What are the most important findings?
If I were to give a quick “elevator” speech to fellow providers, I would note the following:
- This study confirmed the prior earlier findings from T3MPO-1, which is reassuring (especially for a medication with a novel method of action).
- This study demonstrates that tenapanor is safe for long-term use (26 weeks; and most FDA-approved medications have not been studied for that long, so this sets this medication apart). No new safety signals were identified (diarrhea was typically mild and transient).
- Efficacy persisted during the 26-week study. Benefits do not wear off.

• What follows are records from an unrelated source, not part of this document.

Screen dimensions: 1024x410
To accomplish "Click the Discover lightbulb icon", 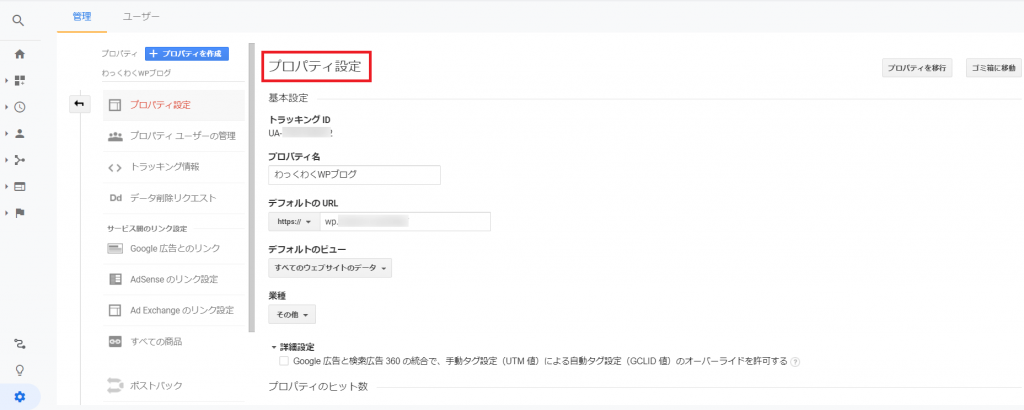I will point(19,370).
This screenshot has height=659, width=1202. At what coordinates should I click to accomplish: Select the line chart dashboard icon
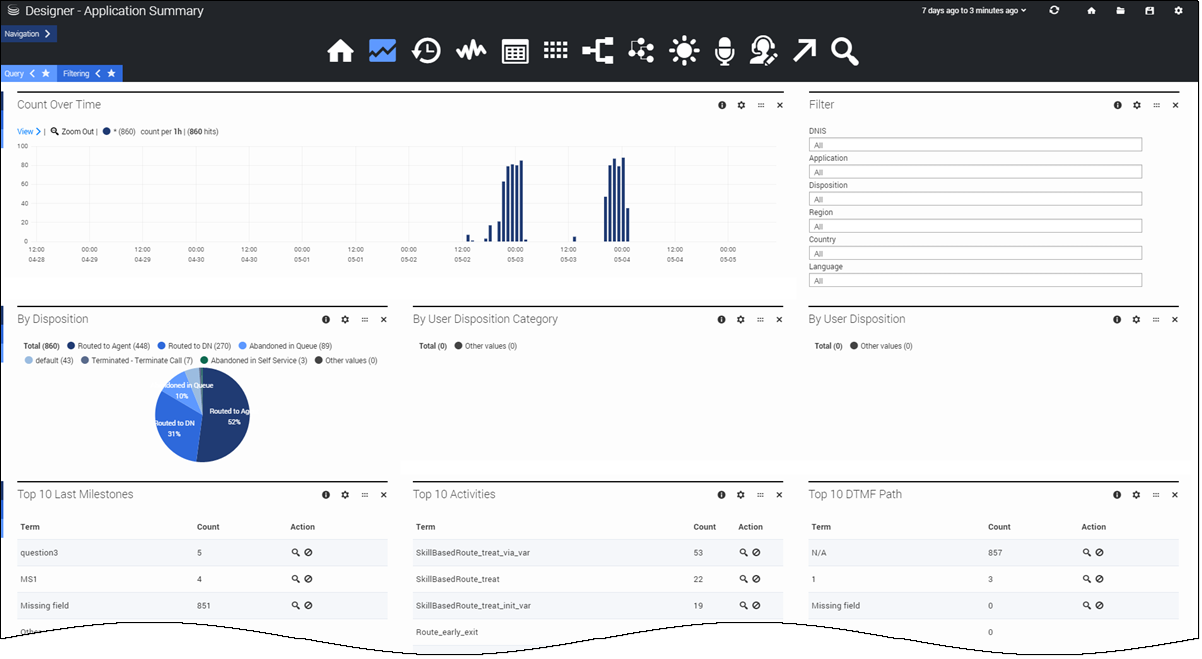[x=383, y=51]
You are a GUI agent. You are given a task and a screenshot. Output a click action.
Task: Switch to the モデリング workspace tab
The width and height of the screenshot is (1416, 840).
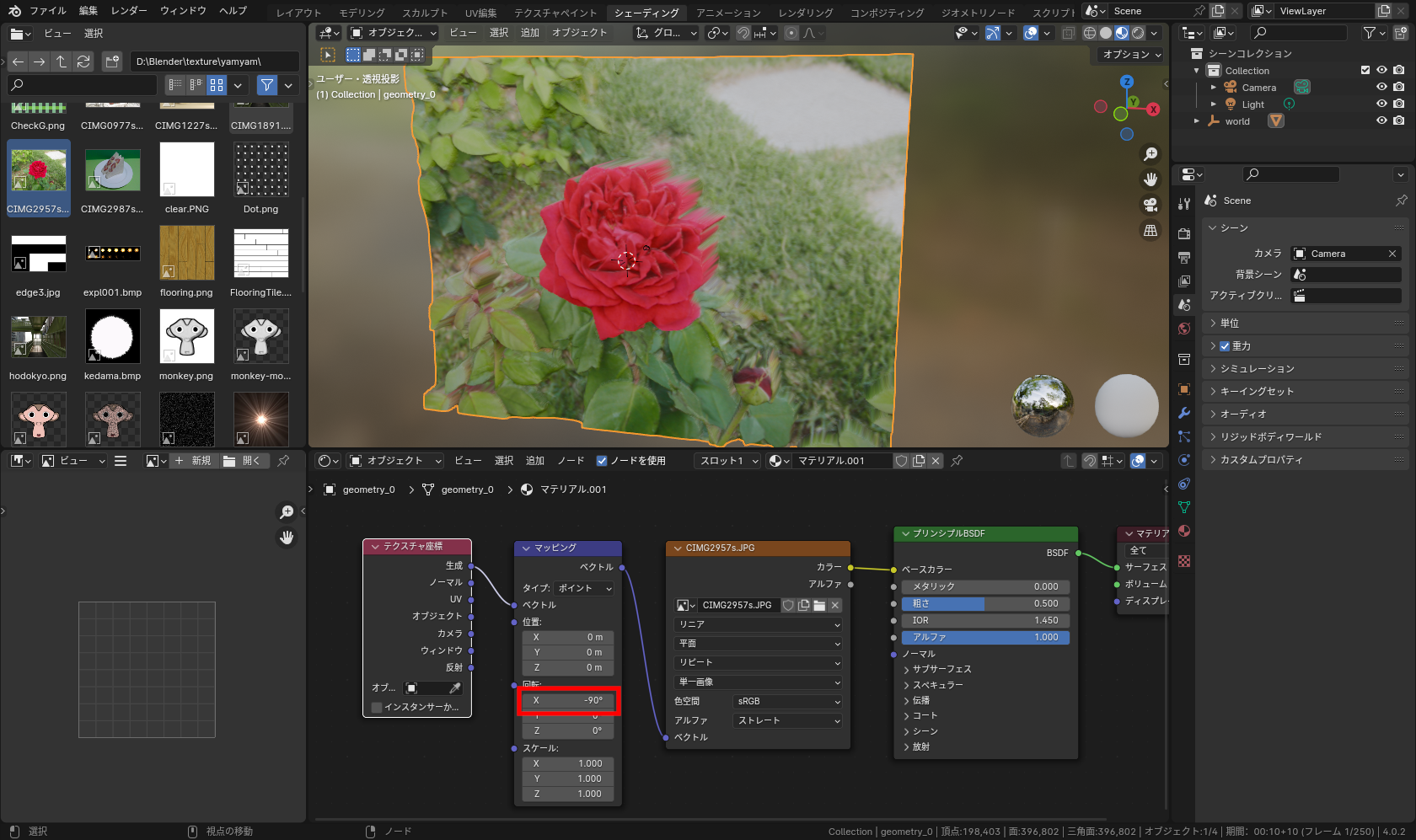click(x=362, y=13)

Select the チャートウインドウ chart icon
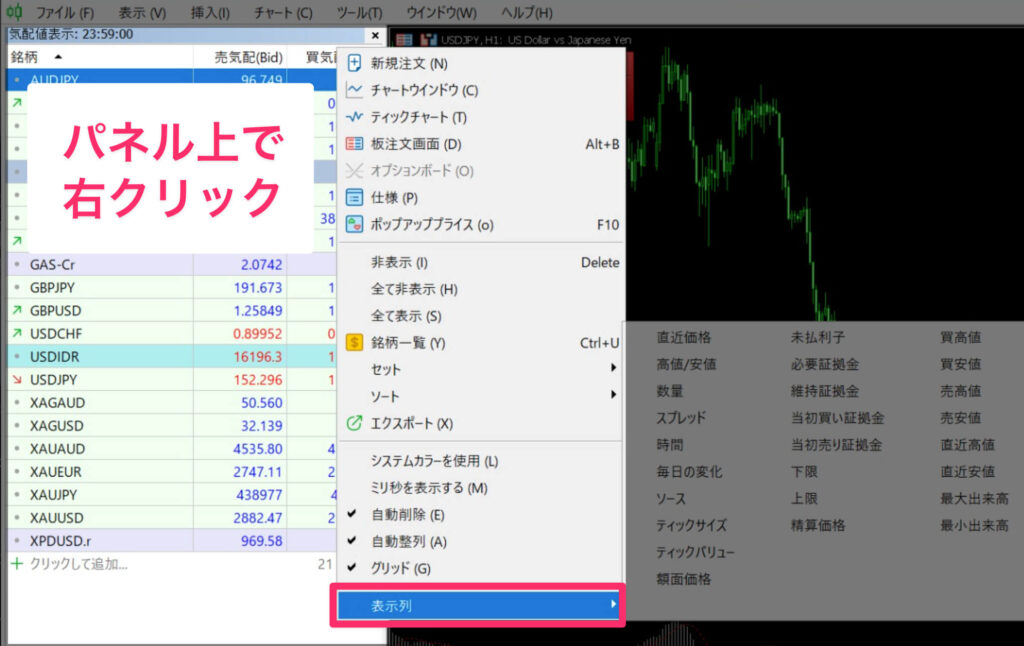click(x=354, y=90)
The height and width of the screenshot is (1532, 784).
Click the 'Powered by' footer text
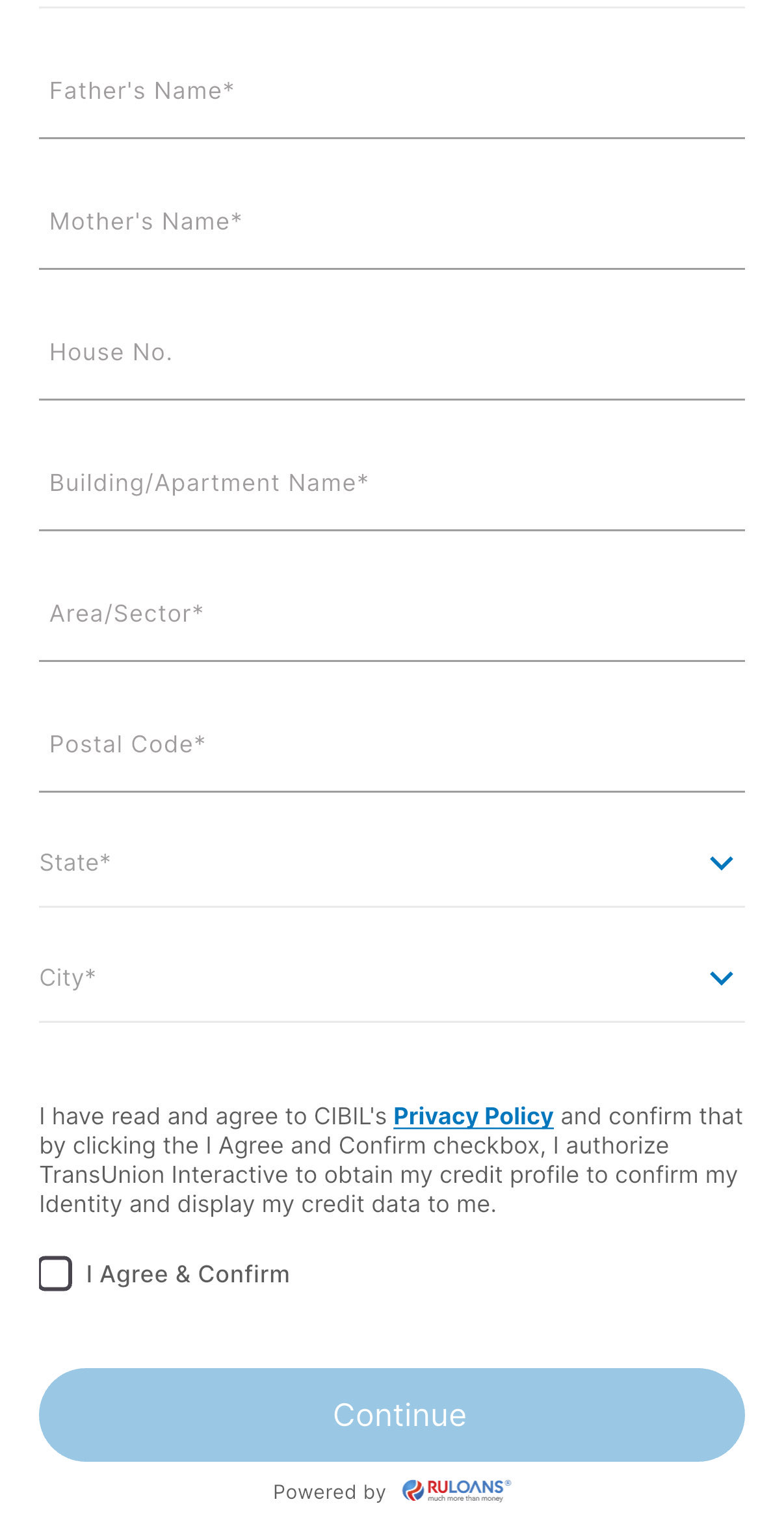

What are the implications of these findings?
- Tenapanor has a novel mechanism of action (MOA), which means that we have another option for our patients with IBS-C, which is great. No single IBS-C medication helps all patients, likely due to innate differences in receptor profiles (type, location, density, responsiveness).
- Physicians typically prescribe other agents first, as they are more familiar with them because they were FDA-approved earlier (eg, linaclotide in 2012). However, not all patients respond to one agent or another (eg, lubiprostone or linaclotide or plecanatide—all good medications), and thus, with a novel MOA, prescribers now have another choice.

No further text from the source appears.